• [Collected data]
########################################
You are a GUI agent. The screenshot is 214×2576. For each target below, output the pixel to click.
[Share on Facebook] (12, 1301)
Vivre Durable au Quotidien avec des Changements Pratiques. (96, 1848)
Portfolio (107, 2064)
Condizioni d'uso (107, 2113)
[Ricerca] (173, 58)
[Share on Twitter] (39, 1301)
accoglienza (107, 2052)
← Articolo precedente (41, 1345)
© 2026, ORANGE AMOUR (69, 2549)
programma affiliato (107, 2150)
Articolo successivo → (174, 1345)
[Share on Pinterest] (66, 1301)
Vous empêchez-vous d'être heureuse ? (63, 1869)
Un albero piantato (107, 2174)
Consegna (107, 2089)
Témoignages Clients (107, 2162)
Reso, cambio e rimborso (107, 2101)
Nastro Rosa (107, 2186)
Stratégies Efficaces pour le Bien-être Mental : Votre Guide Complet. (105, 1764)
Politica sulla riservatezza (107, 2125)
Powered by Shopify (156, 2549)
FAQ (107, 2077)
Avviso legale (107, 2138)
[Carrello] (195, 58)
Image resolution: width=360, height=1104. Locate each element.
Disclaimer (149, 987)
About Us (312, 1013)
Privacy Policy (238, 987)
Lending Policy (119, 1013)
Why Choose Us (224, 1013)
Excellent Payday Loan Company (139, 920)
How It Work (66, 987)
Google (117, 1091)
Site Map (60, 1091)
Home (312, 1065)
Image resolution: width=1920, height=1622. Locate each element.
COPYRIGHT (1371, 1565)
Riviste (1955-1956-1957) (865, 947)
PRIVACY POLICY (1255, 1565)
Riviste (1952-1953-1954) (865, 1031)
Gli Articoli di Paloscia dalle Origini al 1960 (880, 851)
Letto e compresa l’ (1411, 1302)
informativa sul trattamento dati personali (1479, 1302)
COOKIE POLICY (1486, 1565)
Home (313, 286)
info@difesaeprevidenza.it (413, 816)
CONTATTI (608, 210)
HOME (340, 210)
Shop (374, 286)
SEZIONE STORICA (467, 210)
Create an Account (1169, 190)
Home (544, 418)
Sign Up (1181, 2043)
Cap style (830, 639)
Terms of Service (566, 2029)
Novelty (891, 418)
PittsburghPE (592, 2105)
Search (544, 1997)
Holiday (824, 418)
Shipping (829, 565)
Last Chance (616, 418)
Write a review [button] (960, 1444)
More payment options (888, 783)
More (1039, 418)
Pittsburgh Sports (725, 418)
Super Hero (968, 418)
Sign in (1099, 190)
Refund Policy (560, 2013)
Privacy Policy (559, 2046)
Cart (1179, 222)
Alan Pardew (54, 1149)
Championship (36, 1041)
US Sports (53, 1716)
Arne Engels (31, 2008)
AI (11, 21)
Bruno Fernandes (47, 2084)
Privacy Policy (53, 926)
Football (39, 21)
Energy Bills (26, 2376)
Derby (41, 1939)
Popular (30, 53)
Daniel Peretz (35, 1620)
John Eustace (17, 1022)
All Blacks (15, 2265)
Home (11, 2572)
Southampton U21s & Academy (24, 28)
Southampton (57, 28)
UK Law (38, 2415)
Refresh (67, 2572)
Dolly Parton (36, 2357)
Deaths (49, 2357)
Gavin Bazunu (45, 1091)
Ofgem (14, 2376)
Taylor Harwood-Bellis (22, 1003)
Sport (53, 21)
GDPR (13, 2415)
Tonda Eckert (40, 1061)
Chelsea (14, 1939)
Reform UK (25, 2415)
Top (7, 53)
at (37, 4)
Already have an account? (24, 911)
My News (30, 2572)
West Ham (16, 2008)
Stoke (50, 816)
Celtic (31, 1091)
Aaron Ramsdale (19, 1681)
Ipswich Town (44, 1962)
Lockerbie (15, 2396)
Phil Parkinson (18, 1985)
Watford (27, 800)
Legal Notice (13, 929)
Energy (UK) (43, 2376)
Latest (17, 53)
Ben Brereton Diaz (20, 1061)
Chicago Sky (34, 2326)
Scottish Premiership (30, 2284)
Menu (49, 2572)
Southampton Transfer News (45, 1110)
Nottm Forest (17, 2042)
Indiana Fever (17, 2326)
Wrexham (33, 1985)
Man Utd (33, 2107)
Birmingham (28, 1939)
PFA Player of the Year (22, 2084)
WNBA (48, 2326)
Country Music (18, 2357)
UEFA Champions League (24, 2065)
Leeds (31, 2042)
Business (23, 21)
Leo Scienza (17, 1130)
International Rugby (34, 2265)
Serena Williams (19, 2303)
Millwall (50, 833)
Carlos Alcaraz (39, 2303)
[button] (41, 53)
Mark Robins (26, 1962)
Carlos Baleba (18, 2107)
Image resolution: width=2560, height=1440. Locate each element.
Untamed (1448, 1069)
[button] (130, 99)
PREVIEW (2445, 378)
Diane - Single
########################################
• [WHAT TO WORK ON] What is needed is an exact copy of the lines above, from the one containing "Privacy Policy (53, 926)" through the one containing "[button] (130, 99)", with nothing added.

• [WRITTEN ANSWER]
Privacy Policy (53, 926)
Football (39, 21)
Energy Bills (26, 2376)
Derby (41, 1939)
Popular (30, 53)
Daniel Peretz (35, 1620)
John Eustace (17, 1022)
All Blacks (15, 2265)
Home (11, 2572)
Southampton U21s & Academy (24, 28)
Southampton (57, 28)
UK Law (38, 2415)
Refresh (67, 2572)
Dolly Parton (36, 2357)
Deaths (49, 2357)
Gavin Bazunu (45, 1091)
Ofgem (14, 2376)
Taylor Harwood-Bellis (22, 1003)
Sport (53, 21)
GDPR (13, 2415)
Tonda Eckert (40, 1061)
Chelsea (14, 1939)
Reform UK (25, 2415)
Top (7, 53)
at (37, 4)
Already have an account? (24, 911)
My News (30, 2572)
West Ham (16, 2008)
Stoke (50, 816)
Celtic (31, 1091)
Aaron Ramsdale (19, 1681)
Ipswich Town (44, 1962)
Lockerbie (15, 2396)
Phil Parkinson (18, 1985)
Watford (27, 800)
Legal Notice (13, 929)
Energy (UK) (43, 2376)
Latest (17, 53)
Ben Brereton Diaz (20, 1061)
Chicago Sky (34, 2326)
Scottish Premiership (30, 2284)
Menu (49, 2572)
Southampton Transfer News (45, 1110)
Nottm Forest (17, 2042)
Indiana Fever (17, 2326)
Wrexham (33, 1985)
Man Utd (33, 2107)
Birmingham (28, 1939)
PFA Player of the Year (22, 2084)
WNBA (48, 2326)
Country Music (18, 2357)
UEFA Champions League (24, 2065)
Leeds (31, 2042)
Business (23, 21)
Leo Scienza (17, 1130)
International Rugby (34, 2265)
Serena Williams (19, 2303)
Millwall (50, 833)
Carlos Alcaraz (39, 2303)
[button] (41, 53)
Mark Robins (26, 1962)
Carlos Baleba (18, 2107)
Image resolution: width=2560, height=1440. Locate each element.
Untamed (1448, 1069)
[button] (130, 99)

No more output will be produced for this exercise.